WHAT THIS EXERCISE ASKS:
**A)** Reproduce the passage of the message on closing ISSUE-73 verbatim, from "Note that you" to "making some inconsistent).".
**B)** Resume the message proposing to close ISSUE-73, writing on from the point at which it ends.
== TEXT TO READ ==
Proposal to close ISSUE-73 (was Re: My ACTION-64 (to propose closing ISSUE-29))

I propose closing ISSUE-73 by rejecting the proposal.

First I must backtrack from the conclusions in:
	<http://www.w3.org/mid/35A1BE3A-54A9-4D53- 
A7A2-543EA2891B35@cs.man.ac.uk>

Uli and I had a brain fart. We don't need to rule out all the finite  
models, we just need to show that there is an infinite model. *If you  
have a SHIF reasoner*, you can, in principle, implement this *I  
THINK* by source preprocessing and an existing OWL reasoner. You can  
always check whether an ontology has a infinite model by adding a  
fresh class (using only fresh vocabulary) which is only infinitely  
interpretable. You can make it inconsistent by making a fresh  
individual a member of that class. You can  examples of such classes  
in various places:

	http://lists.w3.org/Archives/Public/public-owl-dev/2007AprJun/0129.html
	http://lists.w3.org/Archives/Public/public-owl-dev/2007AprJun/0130.html
	http://lists.w3.org/Archives/Public/public-owl-dev/2007AprJun/0131.html
	http://lists.w3.org/Archives/Public/public-owl-dev/2007AprJun/0133.html

Note that Uli, Peter, and I were several times over the past couple  
of days confused by this. Maybe we're stupid, but it was a strange  
way to have to think. I've personally spend far far too many hours on  
this. I think that's prima facie evidence that this is not a trivial  
move. Thus it requires pretty extra-ordinary justification.

Note that you only need this for ontologies in logics that lack the  
infinite model property (i.e., that if they have a model, then they  
have an infinite model). ALC has the infinite model property. I think  
only logics with nominals (and sufficient other resources to  
constraint the domain) lack the infinite model property.

However, it's very unclear what the impact on performance will be in  
those ontologies (aside from making some inconsistent).

I strongly object to this proposal. The only given motivation is  
ideological: To align the semantics of OWL 1.1 with OWL Full. While  
the implementation of satsfiability "looks" ok, it's not clear that  
it will turn out to be ok (the raiser, Jeremy, has done no work,  
afaik, to check this; the fragments he implements have the infinite  
model property). Furthermore, it's *very* much unclear how this will  
affect the wide array of new and interesting services being worked on  
(e.g., approximate module extraction).

There was a modeling argument against finiteable owl:Thing, e.g.,:

Jim claimed that he didn't know of any use cases in "real" applications:
	http://www.w3.org/mid/50F0B246-12F4-4CDF-9FF4-DD31A0F0C223% 
2540cs.rpi.edu
including:
	"I note  that  some of the border cases for other issues come when  
the  extension of owl:thing is finite"
but there is no listing of how the border cases work or even what  
they are.

  And Jeremy:
	"""From a modelling point of view, any model with a finite domain of  
discourse, would model that domain as a subclass of owl:Thing; and  
the domain owl:Thing would be reserved as everything in a Web  
context, for which it is difficult to give a finite bound."""
===
== MATERIAL ==
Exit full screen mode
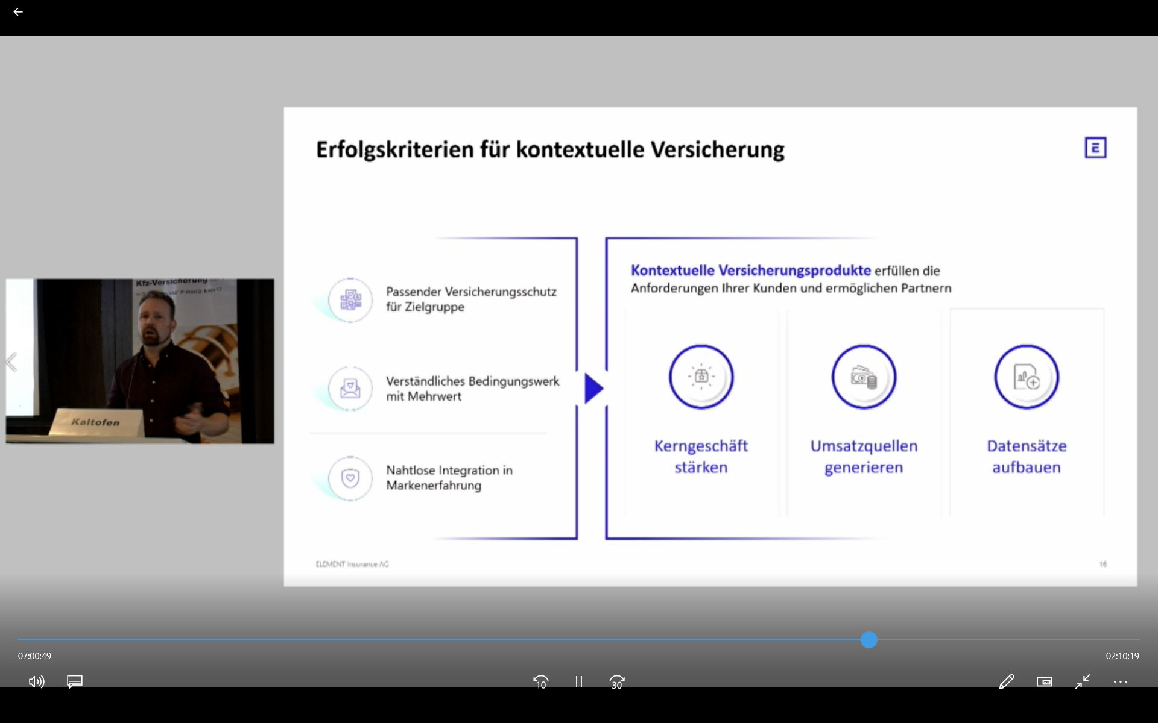 pos(1083,681)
===
FINAL RESULTS:
**A)**
Note that you only need this for ontologies in logics that lack the  
infinite model property (i.e., that if they have a model, then they  
have an infinite model). ALC has the infinite model property. I think  
only logics with nominals (and sufficient other resources to  
constraint the domain) lack the infinite model property.

However, it's very unclear what the impact on performance will be in  
those ontologies (aside from making some inconsistent).

**B)**
One obvious real use is for domain closure when modeling database or  
other systems where you want CWA in various forms. Even if you are  
working with a subclass of thing, the system may infer that it is  
equivalent to Thing and that might have been what you were looking for.

As for the "Web context" argument, I don't understand why, even if it  
were true that it is "difficult to give a finite bound" in such a  
context (but really, we need more detail about the Web Context and  
why it imposes this difficulty -- or whether it imposes an  
impossibility!), we aren't defining an *ontology of the Web*, but a  
*language for writing Ontologies which are shared on the Web*. Surely  
we can all *imagine* finite universes? Even imagine finite universes  
of size 1, or size 2? Why should we forbid people from describing  
such universes with their ontologies? Note that, in this case, OWL DL  
is *more expressive* than OWL Full because it allows people to  
describe, directly, both finite and infinite universes.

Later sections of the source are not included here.